Eccentricity is a crucial concept when studying conic sections, as it determines the shape of the curve in the plane. Represented by the symbol \( e \), eccentricity helps to identify whether a conic is a circle, ellipse, parabola, or hyperbola. Understanding eccentricity can make it easier to predict and work with these shapes.

Here’s a simple way to remember:

• If \( e = 0 \), the conic section is a circle.
• If \( 0 < e < 1 \), it is an ellipse.
• If \( e = 1 \), the shape is a parabola.
• If \( e > 1 \), the conic becomes a hyperbola.

In this exercise, the eccentricity \( e = \frac{4}{3} \), which means our conic section is a hyperbola. This is because its eccentricity is greater than one. Additionally, an increased value of eccentricity stretches the conic section further, making hyperbolas have two disconnected components, known as branches. This property affects how we write equations to accurately represent the conic in various coordinate systems.

Conic sections are curves created as the intersection of a plane and a double-napped cone. They are a foundational element of geometry and include circles, ellipses, parabolas, and hyperbolas.

Each type of conic section has distinct properties and equations to represent them. Here’s a breakdown:

• **Circle**: Forms when the plane cuts perpendicular to the axis of the cone.
• **Ellipse**: Formed when the plane cuts at an angle, but does not pass through the base.
• **Parabola**: Occurs when the plane is parallel to a generatrix of the cone.
• **Hyperbola**: Results when the plane intersects both halves of the cone. It essentially forms two "U" shaped curves mirroring each other.

The type of conic is determined by the eccentricity and can be expressed in polar coordinates by aligning the focus with the pole. In polar coordinates, a conic's equation depends on its eccentricity and directrix, showcasing the direct relationship between these elements.

Hyperbolas are fascinating because they consist of two separate curves facing each other. This unique shape emerges when a cone is intersected by a plane at an angle steeper than the normal conic sections.

A hyperbola features two key properties:

• **Asymptotes**: Imaginary lines that the hyperbola approaches but never touches. They help in graphing and understanding the shape.
• **Vertices**: Points where the hyperbola touches an axis, marking the closest or farthest points of each branch from the center.
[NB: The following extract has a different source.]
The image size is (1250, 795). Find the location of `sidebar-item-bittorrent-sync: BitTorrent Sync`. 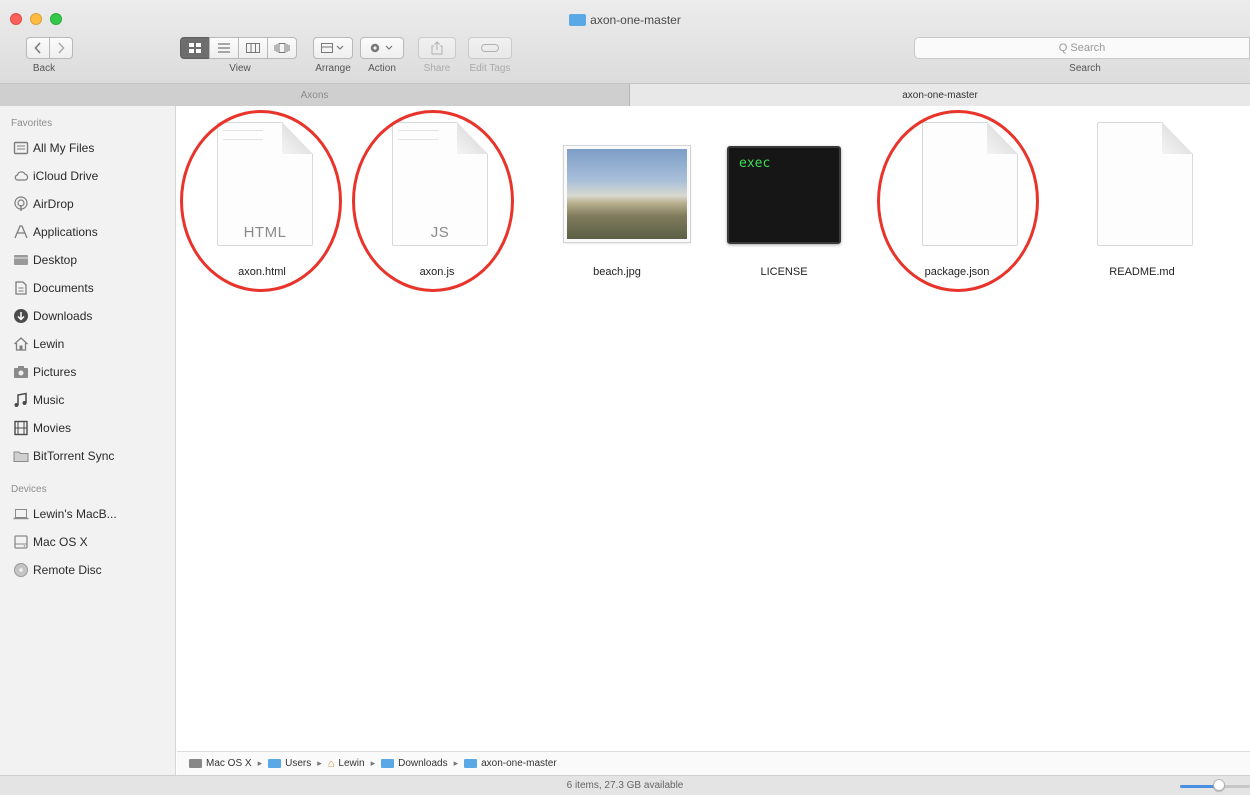

sidebar-item-bittorrent-sync: BitTorrent Sync is located at coordinates (88, 456).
The polar equation of a hyperbola with focus at the pole can be derived using its eccentricity and the equation of its directrix. For a given directrix, the general form is \( r = \frac{ed}{1 + e \cos \theta} \). This equation describes the position of any point on the hyperbola in relation to the focus.

In the context of the exercise, using \( e = \frac{4}{3} \) and the directrix \( r \cos \theta = -3 \), the final polar form of the hyperbola becomes \( r = \frac{12}{3 + 4\cos \theta} \). This showcases the hyperbola with respect to its eccentricity and locates its directrix vertically, providing the geometric traits needed for understanding and plotting this curve.